— Выбранный текст —
****************

Рассказы возникали один за другим. Их хватало уже на несколько вечеров. Исполнялись они за столом, и случалось, что границы между бытовым разговором и началом моего «представления» люди не замечали. И тогда все воспринималось, словно исторгнувшееся впервые, сейчас, в ту же минуту. Этим я гордился больше всего.
К этому времени не только писатели, но и довольно широкие круги художественной интеллигенции Ленинграда с рассказами моими «по домам» уже познакомились. А публично я еще ни разу не выступал. Но случай представился. Приехавший из Москвы Ф.М. Левин, тогдашний директор издательства «Советский писатель», услышал меня и предложил мне дебют в московском клубе писателей. Я согласился.
Выступление в Москве состоялось 7 февраля 1935 года. К удивлению моему, писателей пришло много и много смеялись, но меня, по счастью, восприняли по-серьезному. Очень ободрило меня присутствие Владимира Николаевича Яхонтова, добрые напутствия которого успокоили.
Четыре дня спустя появилась рецензия в «Литературной газете», где меня сравнивали с известными сатириками и пародистами. Еще до этого Всеволод Иванов рассказал обо мне А.М. Горькому. И Горький выразил желание послушать меня.
День, проведенный на его даче в Горках, определил всю мою жизнь. Горький – великий мастер устных воспоминаний – поддержал меня. Вследствие этого в журнале «30 дней» были напечатаны стенограммы трех моих устных рассказов с его, весьма лестными для меня, вступительными словами. Передо мной открывался путь в литературу и на эстраду.

****************

— Собранные данные —
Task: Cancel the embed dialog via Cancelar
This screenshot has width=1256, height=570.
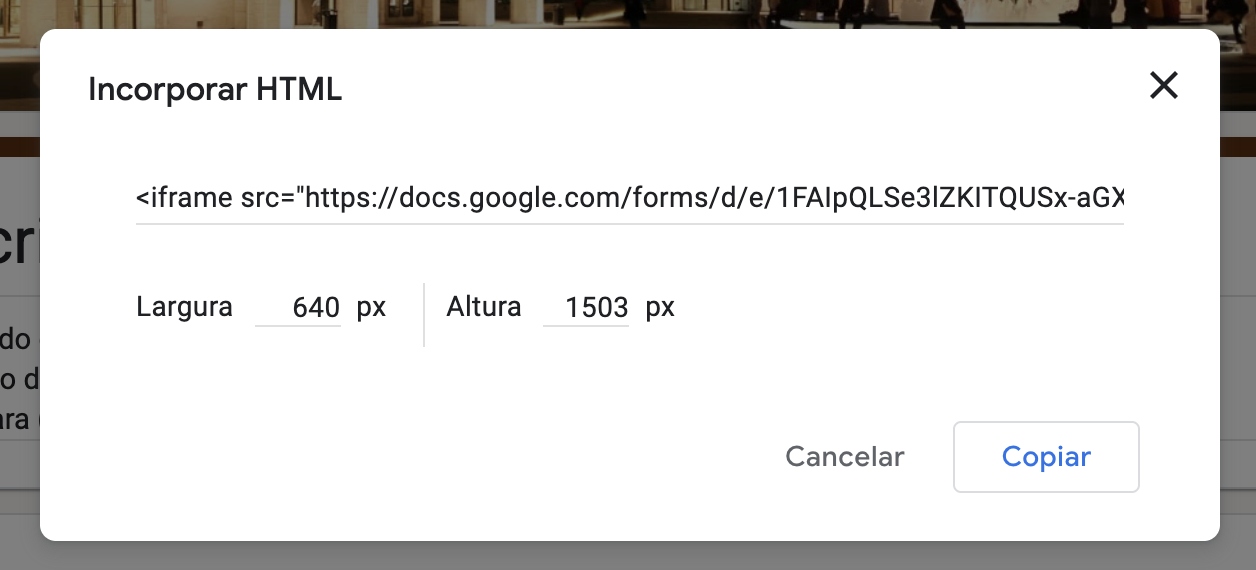Action: [x=845, y=457]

****************

— Список заданий —
**A.** Назовите всех людей, которых отрывок о первом выступлении упоминает по имени.
**B.** Выпишите из отрывка о первом выступлении кусок между словами «К этому времени» и «писателей. Я согласился.», включая эти слова.
Строки тут ни при чём.

— Ожидаемые ответы —
**A.** Ф.М. Левин, Владимир Николаевич Яхонтов, Всеволод Иванов, А.М. Горький

**B.**
К этому времени не только писатели, но и довольно широкие круги художественной интеллигенции Ленинграда с рассказами моими «по домам» уже познакомились. А публично я еще ни разу не выступал. Но случай представился. Приехавший из Москвы Ф.М. Левин, тогдашний директор издательства «Советский писатель», услышал меня и предложил мне дебют в московском клубе писателей. Я согласился.